NLP Annotator Index Stage

The NLP Annotator index stage performs Natural Language Processing tasks.

You can choose from 3 different NLP implementations:

Set up and behavior differ depending on the implementation.

OpenNLP

The OpenNLP implementation is ready to use out-of-the-box. Simply specify "opennlp" as the "Model ID" property.

These annotation tasks are supported:

  • NER

  • Sentence detection

  • POS Tagging

  • Shallow Parsing (Chunking)

SpaCy

The SpaCy implementation is ready to use out-of-the-box. The default SpaCy implementation uses the en_core_web_sm model. Specify "spacy" as the "Model ID" property.

These annotation tasks are supported:

  • NER

  • Sentence detection

  • POS tagging

Schemes used for labels for each of the annotation tasks can be found at https://spacy.io/api/annotation.

Spark NLP

The Spark NLP implementation requires you first download a Spark NLP model and upload it to Fusion.

  1. Download a model from https://nlp.johnsnowlabs.com/docs/en/pipelines

  2. Upload the model to Fusion using the following curl command:

    curl -u [username]:[password] \
      -X POST \
      "https://[fusion host]/api/ai/ml-models?modelId=[desired model ID]&type=spark-nlp" \
      -F "file=@/path/to/model.zip"

    For example, if you want to use the "Explain Document ML" model:

  3. Download the latest version of the "Explain Document ML model" (explain_document_ml_en_2.1.0_2.4_1563203154682.zip at the time of this writing)

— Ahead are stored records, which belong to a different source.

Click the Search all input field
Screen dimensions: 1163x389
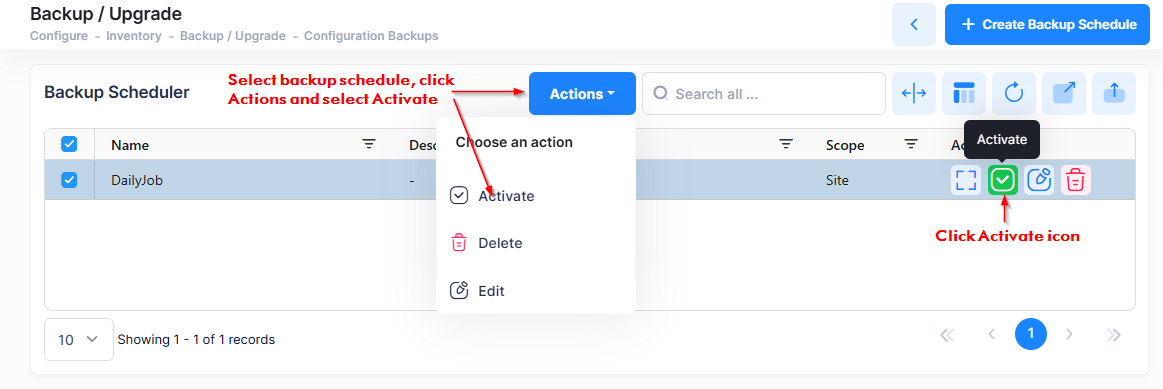click(x=764, y=94)

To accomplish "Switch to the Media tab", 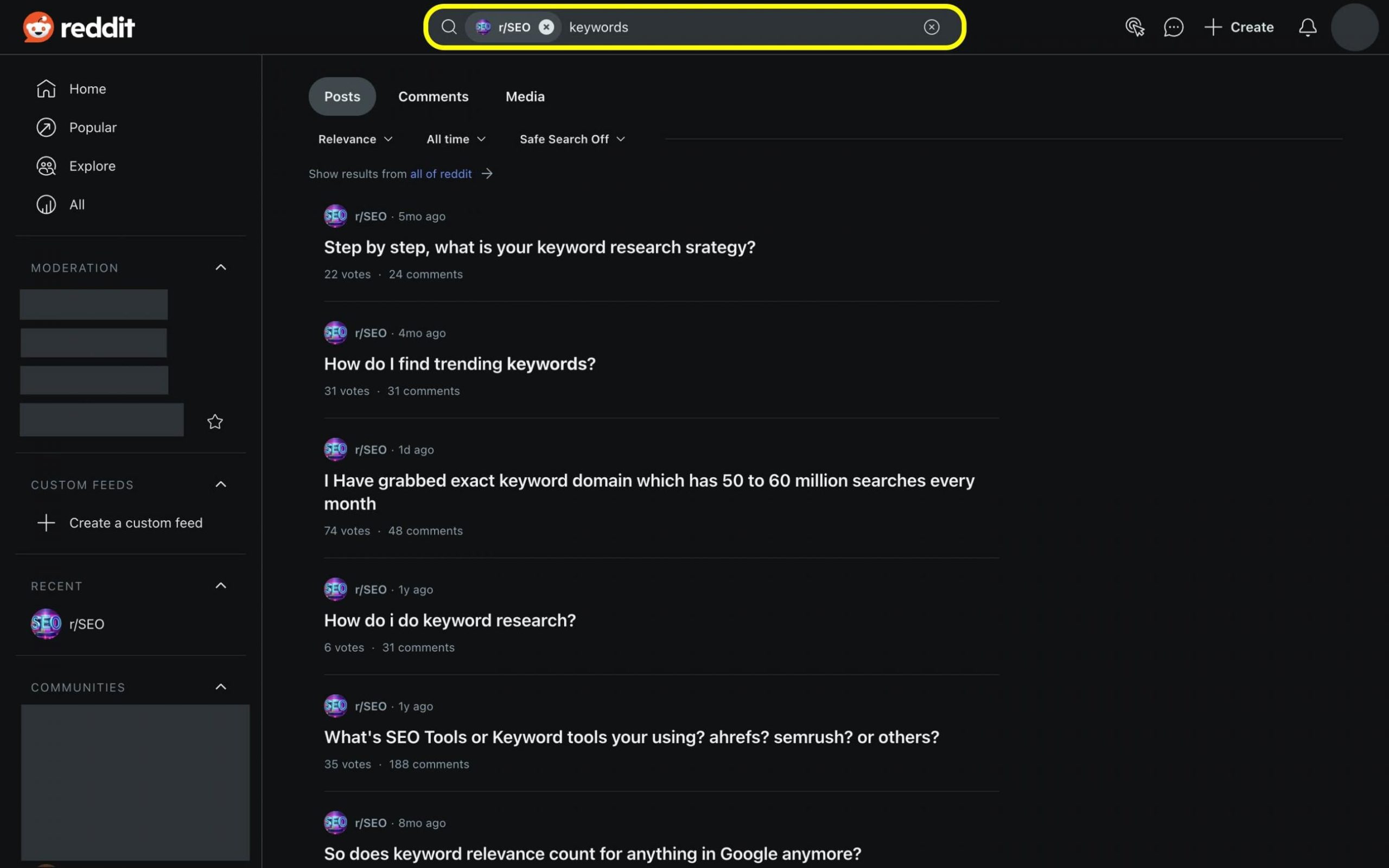I will [x=525, y=97].
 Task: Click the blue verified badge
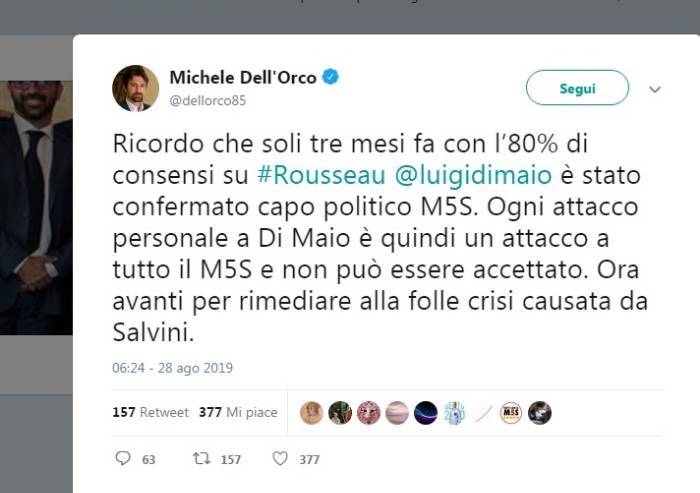click(330, 77)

  4. Upload the model to Fusion: curl -u [username]:[password] -X POST "https://[fusion host]/api/ai/ml-models?modelId=explain_document_ml&type=spark-nlp" -F "file=@/path/to/explain_document_ml_en_2.1.0_2.4_1563203154682.zip"`

  5. When configuring this stage, specify "explain_document_ml" as the Model ID

For Spark NLP, the annotation tasks are supported depends on the model used.

Example of how to use NLP Annotator Index stage:
  1. Add NLP Annotator index stage.

    add nlp stage

  2. Supply the Model ID ("opennlp", "spacy", or the model ID given to the uploaded Spark NLP model).

  3. Configure the index pipeline stage.

  4. Specify the source, label pattern, and target (destination) fields:

    • source field: the raw text with name entities to be extracted.

    • label pattern: regex pattern that matches the NER/POS labels: for example, PER. will match extracted name entities with label PERSON, while NN. will match tagged nouns.

    • target field: the outcome extraction/tagging and so on.

    source_target

    result

Configuration

Tip
When entering configuration values in the UI, use unescaped characters, such as \t for the tab character. When entering configuration values in the API, use escaped characters, such as \\t for the tab character.